La population a partagé son allégeance entre les deux candidats le long de frontières ethniquement définies. Les victoires répétées de Condé sur Diallo aux urnes en 2015 et 2020 ont entraîné une polarisation entre leurs partis – qui s'appuient sur des bases ethniquement cultivées.
Le colonel Doumbouya semble pour le moment avoir attiré le soutien des Guinéens de toutes les ethnies. Il n'a pas formulé la prise de contrôle militaire en termes ethniques, parlant au lieu d'exécuter la volonté du « peuple » .
Mais au fur et à mesure que les événements se déroulent, lui et d'autres personnalités de l'armée (où les Fulbe sont sous-représentés) peuvent essayer de jouer sur les loyautés et les différences ethniques pour consolider leur pouvoir. Les personnalités politiques de l'opposition peuvent faire de même, si l'occasion leur en est donnée.
5. La Guinée n'a jamais eu de guerre. Mais son peuple a traversé des temps tumultueux, et d'autres peuvent être imminents.

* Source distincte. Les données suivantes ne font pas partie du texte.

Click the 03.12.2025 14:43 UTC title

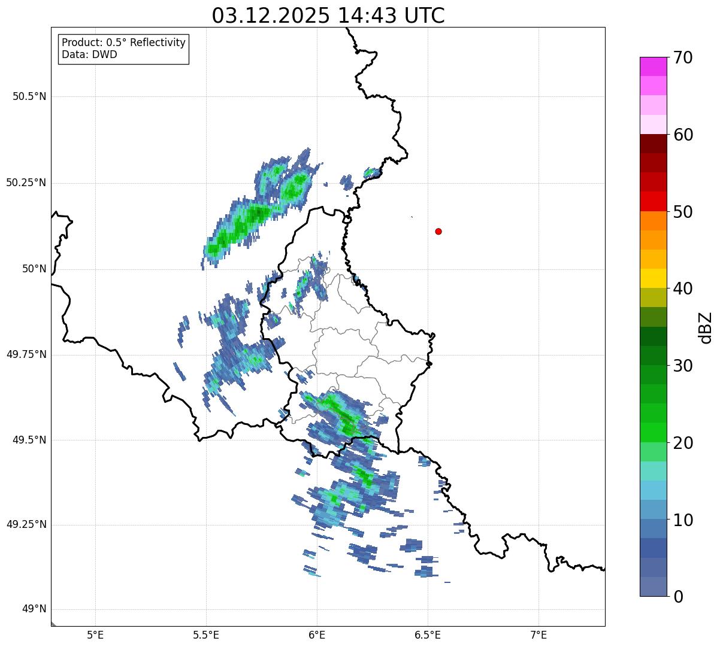328,16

La Guinée n'a jamais eu de guerre , bien qu'elle ait de nombreux prédicteurs communs pour une. Il s'agit notamment de conflits dans les pays voisins, d'une pauvreté extrême, d'une politique ethniquement polarisée et d'une histoire de gouvernements oppressifs.
Le conflit en Guinée aurait des effets désastreux sur la région de l'Afrique de l'Ouest. Mais même si le pays continue d'éviter la guerre, les Guinéens pourraient bien se retrouver dans des positions de plus en plus précaires lors de la prise de contrôle militaire actuelle et d'une future transition vers un gouvernement civil.
Le 5 septembre, des officiers d'une unité d'élite des forces spéciales ont renversé le président guinéen Alpha Condé, 83 ans, lors d'un coup d'État . La nation de 13 millions d'habitants est désormais sous le contrôle du chef de la junte, le colonel Mamady Doumbouya, qui a dissous le gouvernement et fait une série de déclarations. Il s'agit notamment d'une assurance de calme pour le secteur minier vital.